My name is Rev Charles Lungu from the United Church of Zambia who is a beneficiary of the SALT scholarships that are offered by the Methodist Church in Britain in conjunction with Wesley House through the Cambridge Theological Federation. I want to take this opportunity to say a few things about how the scholarship is benefiting me and how I feel this scholarship will still benefit the church and my community back home in Zambia. I am going to talk about three aspects of the benefit that I feel will be the reality and actualised.

 

Firstly me as an individual who has been given this opportunity to come and study here will benefit in the sense that the scholarship will help me gain new skills that I have did not gain. In as much as we know that even back home in Zambia I can gain some skills that are similar to these that I will get here but every context is different. Even back home we need to blend in the skills that church workers are getting and gaining from different places where they are doing their studies from. So I know that my perception to things, my thinking, my intellectual capabilities will definitely change as I continue with my studies here. My exposure also helps me look at things differently from the social and religious perspective which I feel those will definitely benefit my ministry back home.

 

Secondly, the United Church of Zambia, which is my sending congregation, will also benefit.

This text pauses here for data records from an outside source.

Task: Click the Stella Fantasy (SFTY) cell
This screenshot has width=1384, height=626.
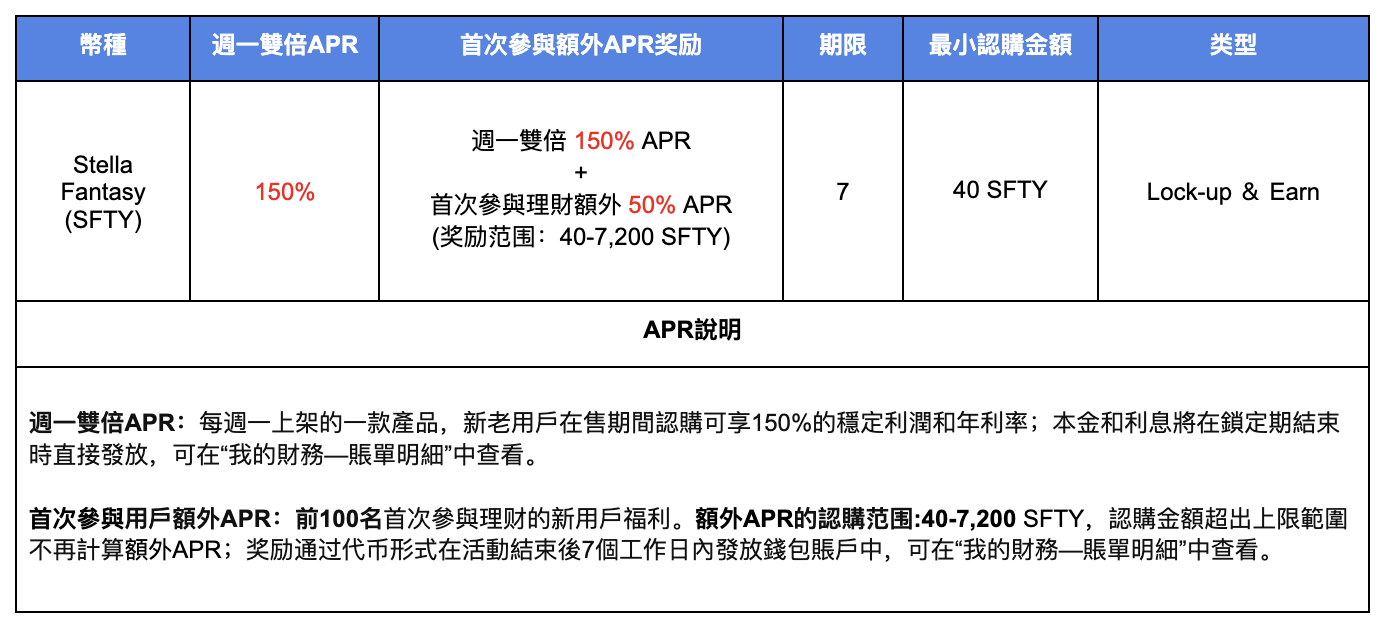Action: tap(103, 192)
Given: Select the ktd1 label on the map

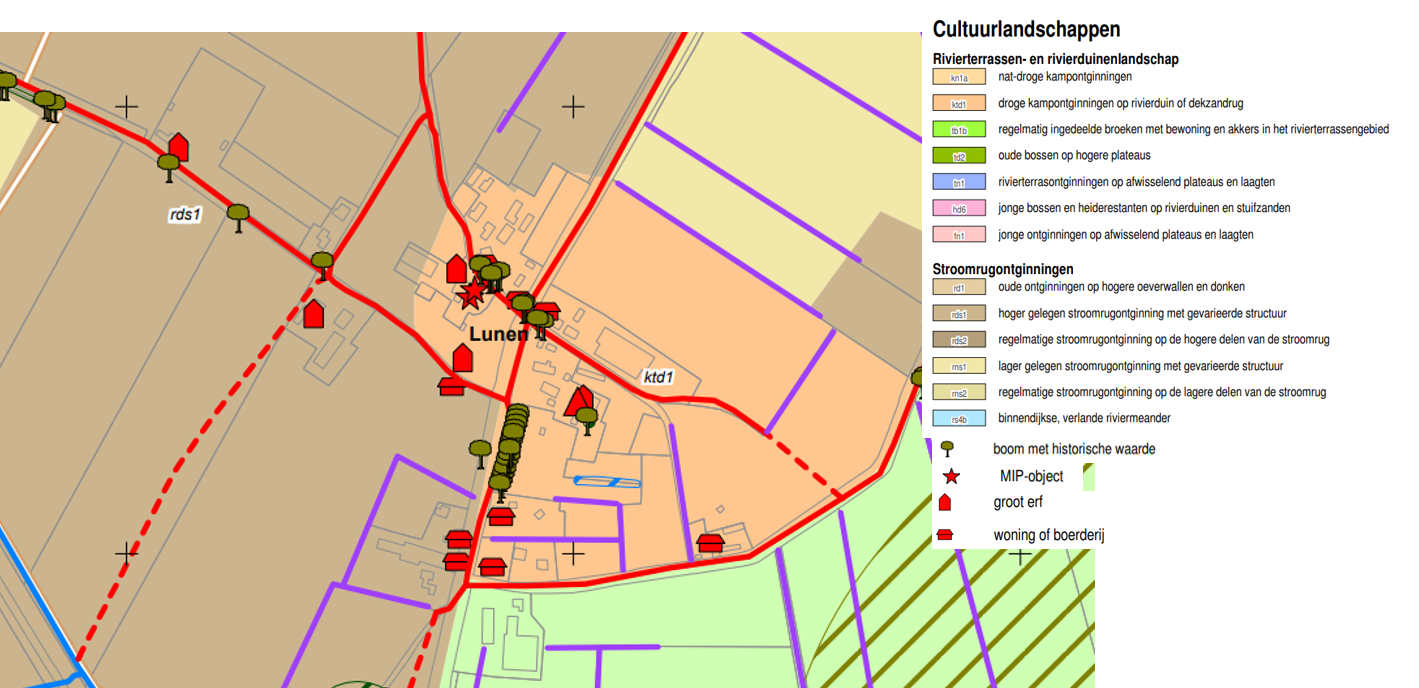Looking at the screenshot, I should [657, 378].
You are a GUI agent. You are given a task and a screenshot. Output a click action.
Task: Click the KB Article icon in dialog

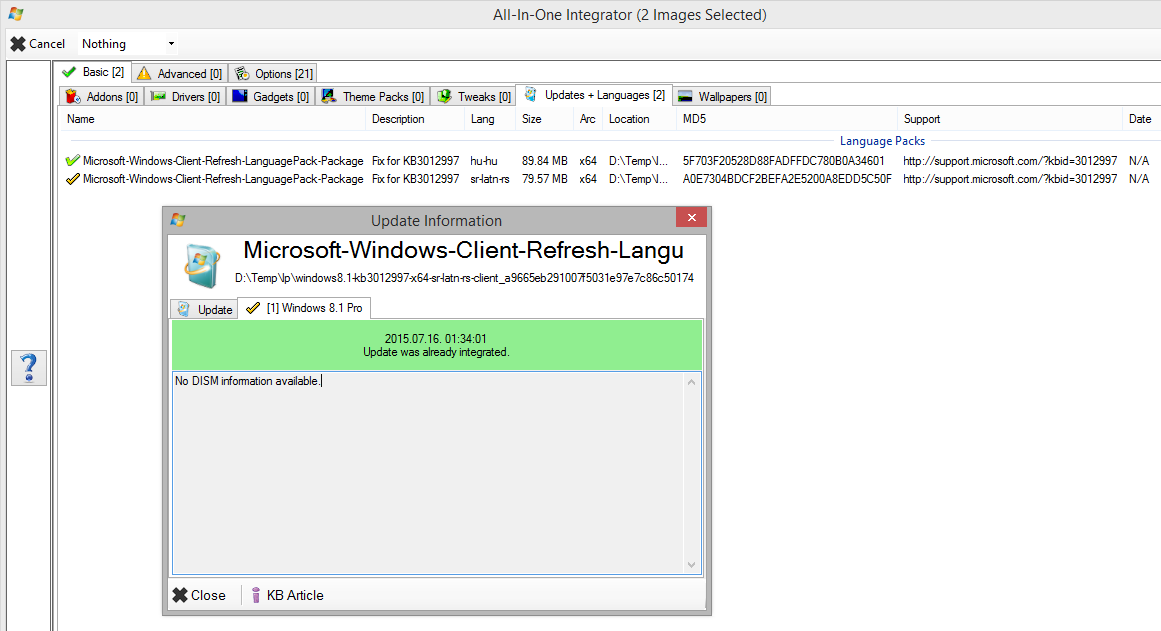point(256,595)
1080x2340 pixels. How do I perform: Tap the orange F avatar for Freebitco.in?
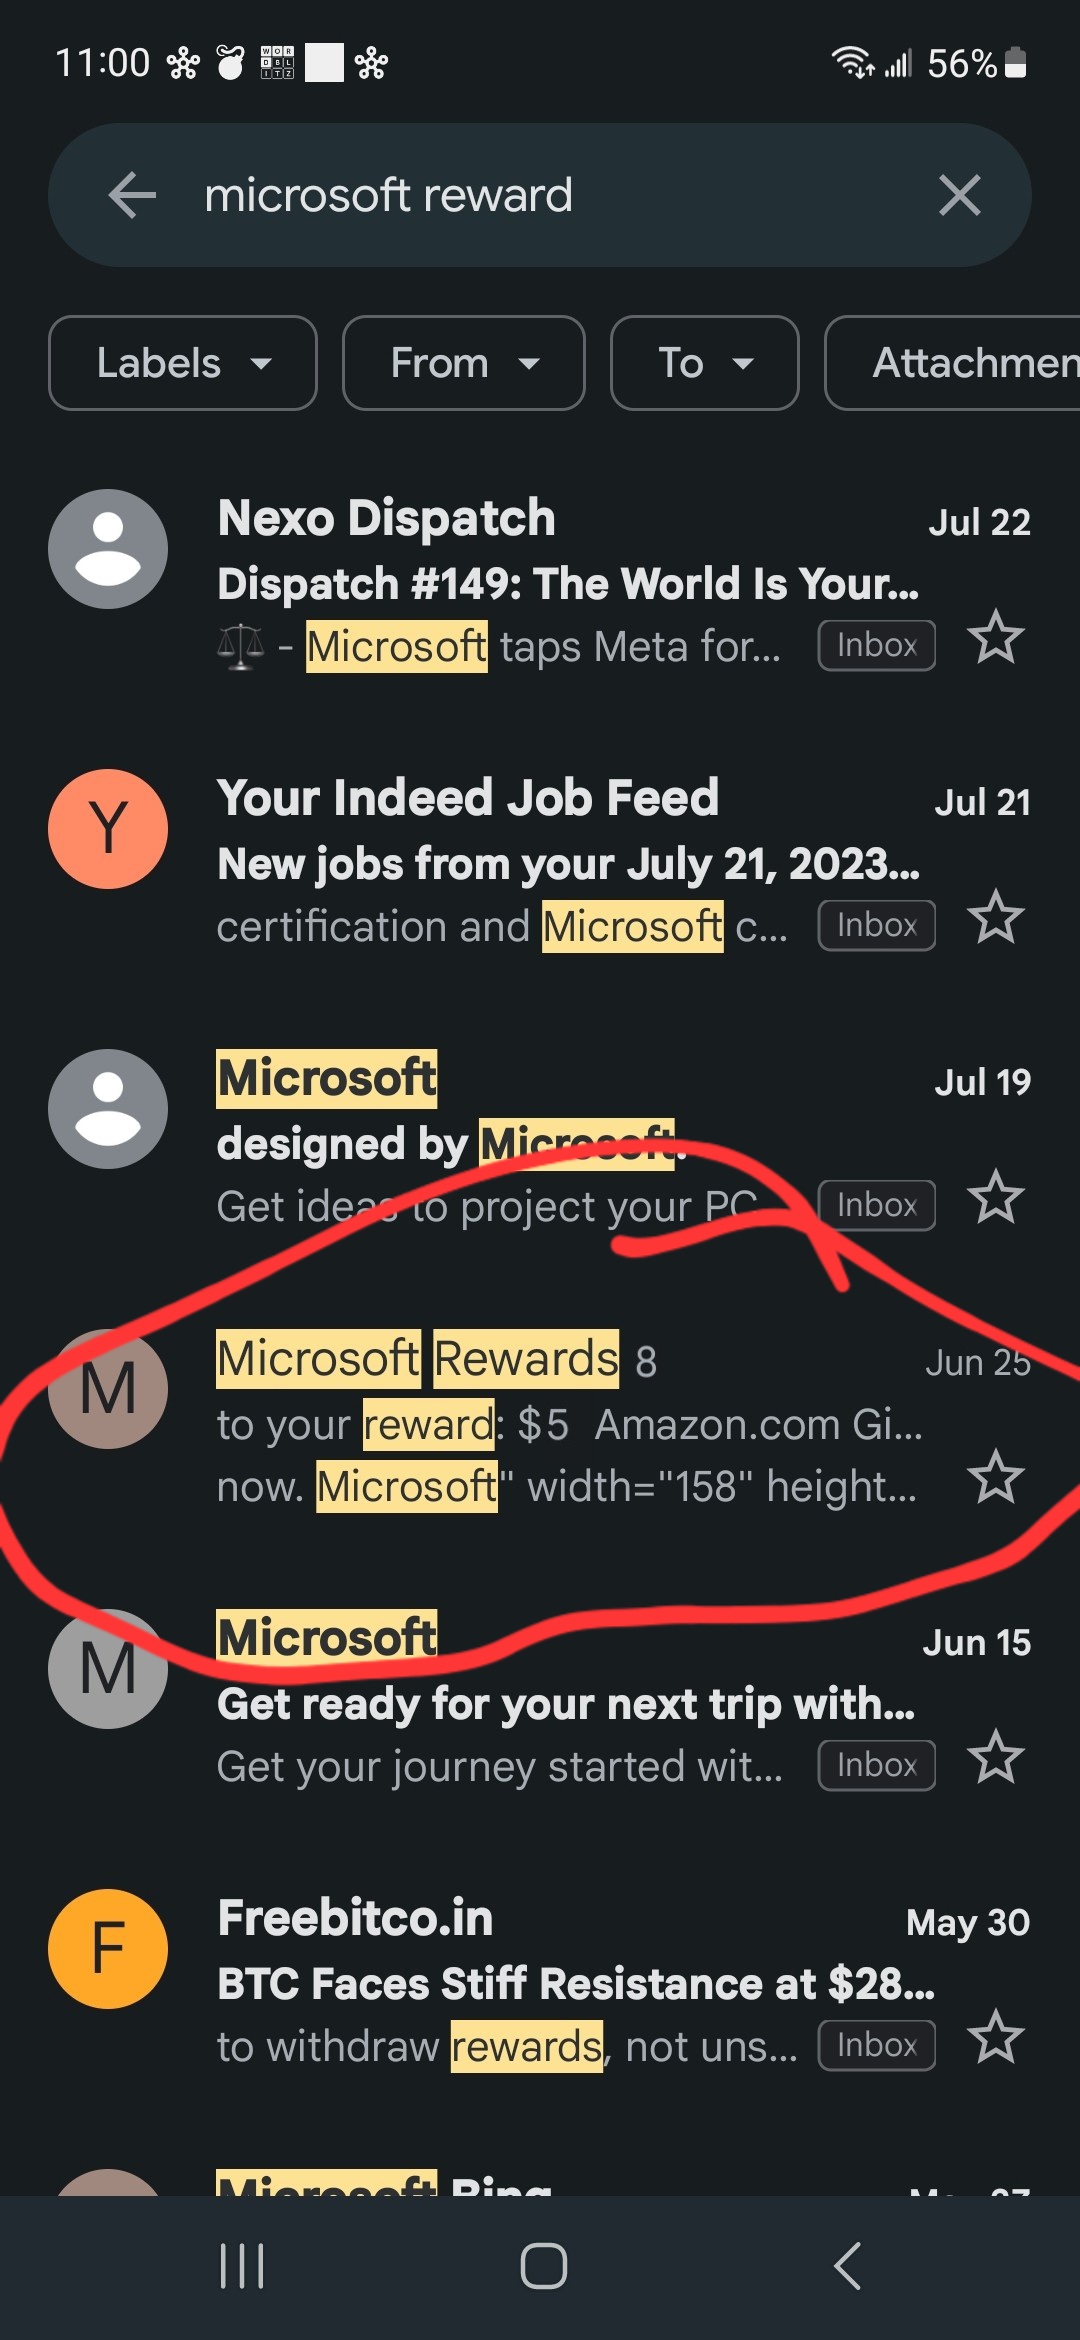click(x=108, y=1949)
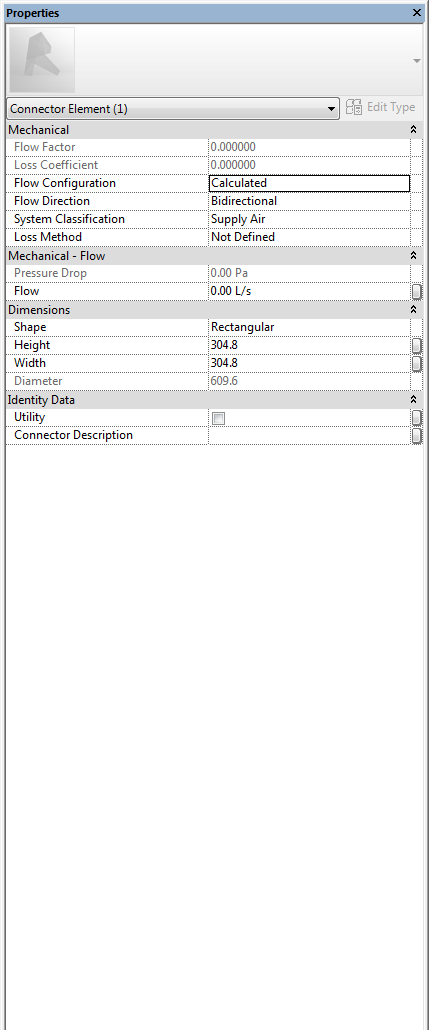Click the Height value field 304.8
The height and width of the screenshot is (1030, 429).
pos(309,346)
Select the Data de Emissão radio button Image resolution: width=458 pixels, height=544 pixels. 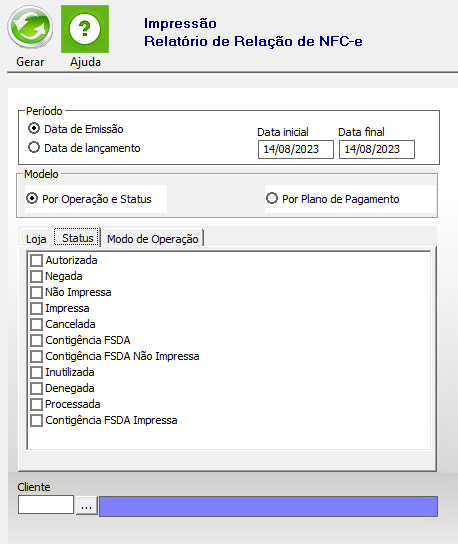pyautogui.click(x=34, y=129)

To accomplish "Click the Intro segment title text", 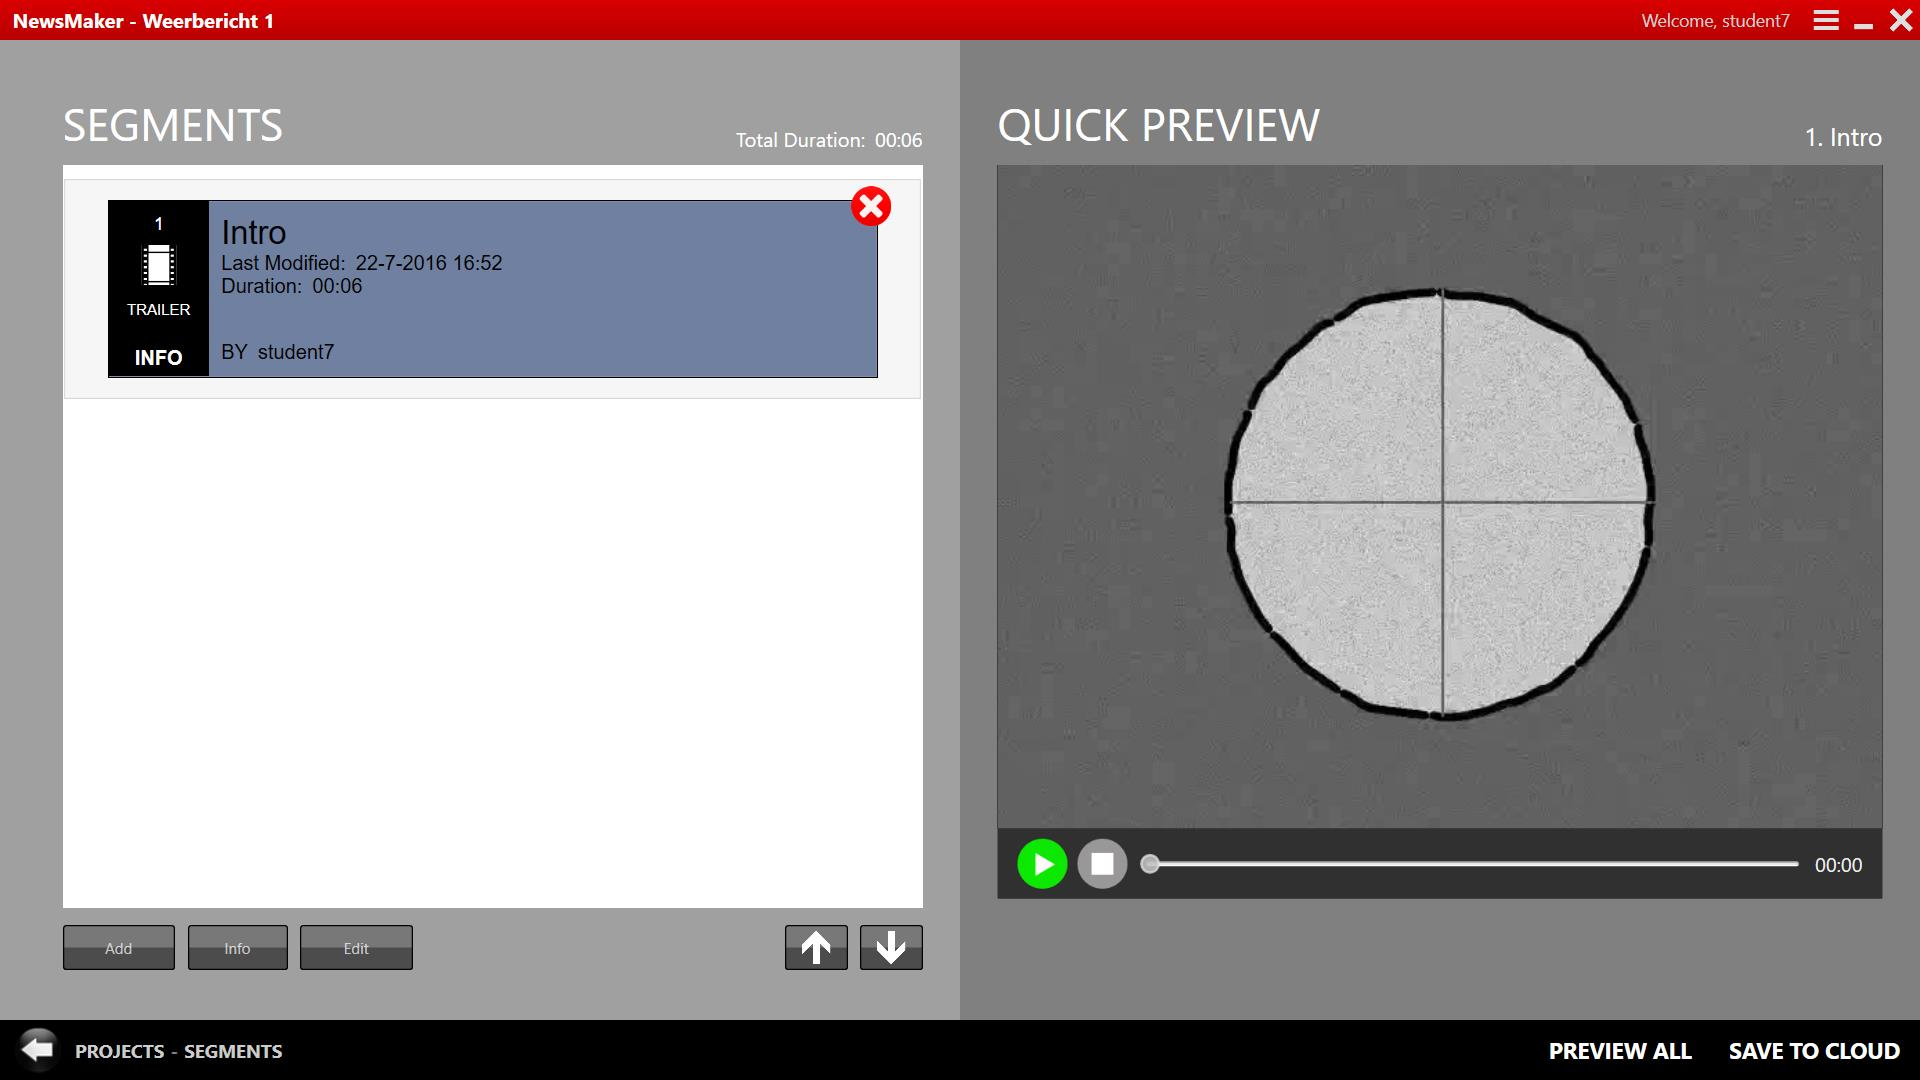I will pyautogui.click(x=252, y=231).
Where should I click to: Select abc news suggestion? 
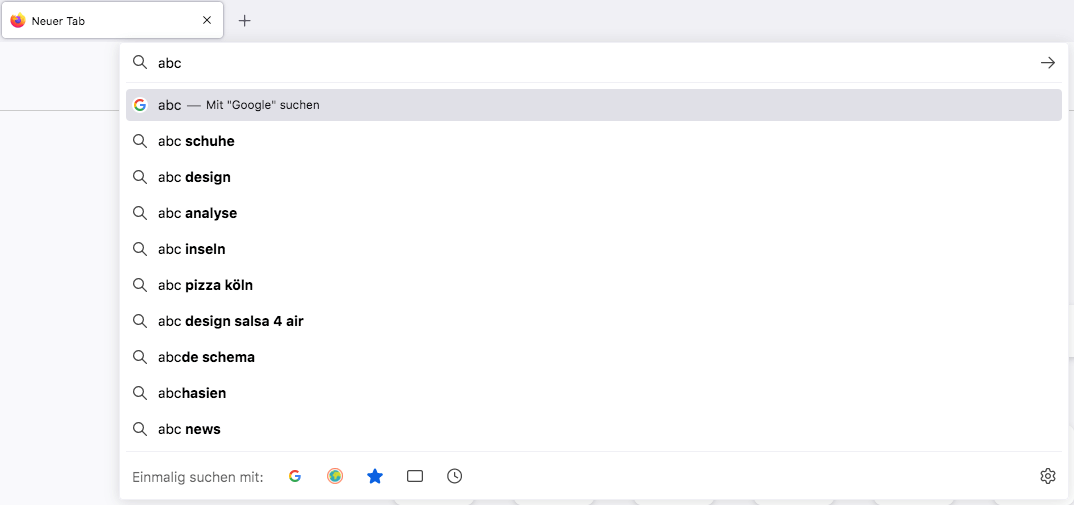pyautogui.click(x=594, y=430)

In fact, for them to have recommended me to come and study here is because it it was a program that the church was implementing and I’m one of those ministers that have been earmarked for staff development for our United Church of Zambia University where we are training teachers in religious education as well as ministers to do ministry in the church. So I believe that when I complete my studies here I will go back as a qualified lecturer that will really contribute to what is already going on there, in addition to other lecturers that are there right now.

 

I also feel that the scholarship will benefit the community in Zambia through my studies because once I finish the PhD program for which I’m here, my work will be a resource in the community. The curriculum development department of our country will use my resources, or my resource, for curriculum development when it comes to religious education. Not only that but I also believe that politically we have the religious ministry that looks at the issues to do with religion in the country. My work will be a resource even as their work will look at inclusive activities between different faiths or religions that are present in Zambia. I also feel that my work could be a resource in the sense that the regions need to coexist peacefully and in a harmonious manner because Zambia is a Christian nation that is trying to learn how to live together in a pluralistic society. So I believe that churches and other religions might use my work as a resource even as they think in terms of their own.

 

So with those few remarks I feel that my coming here is, and will not be in vain, but to benefit me as well as my church and the community that I have come from back in Zambia. So to all the donors with you that this is the best way you can contribute to training of the clergy worldwide.

 

Thank you very much for your time.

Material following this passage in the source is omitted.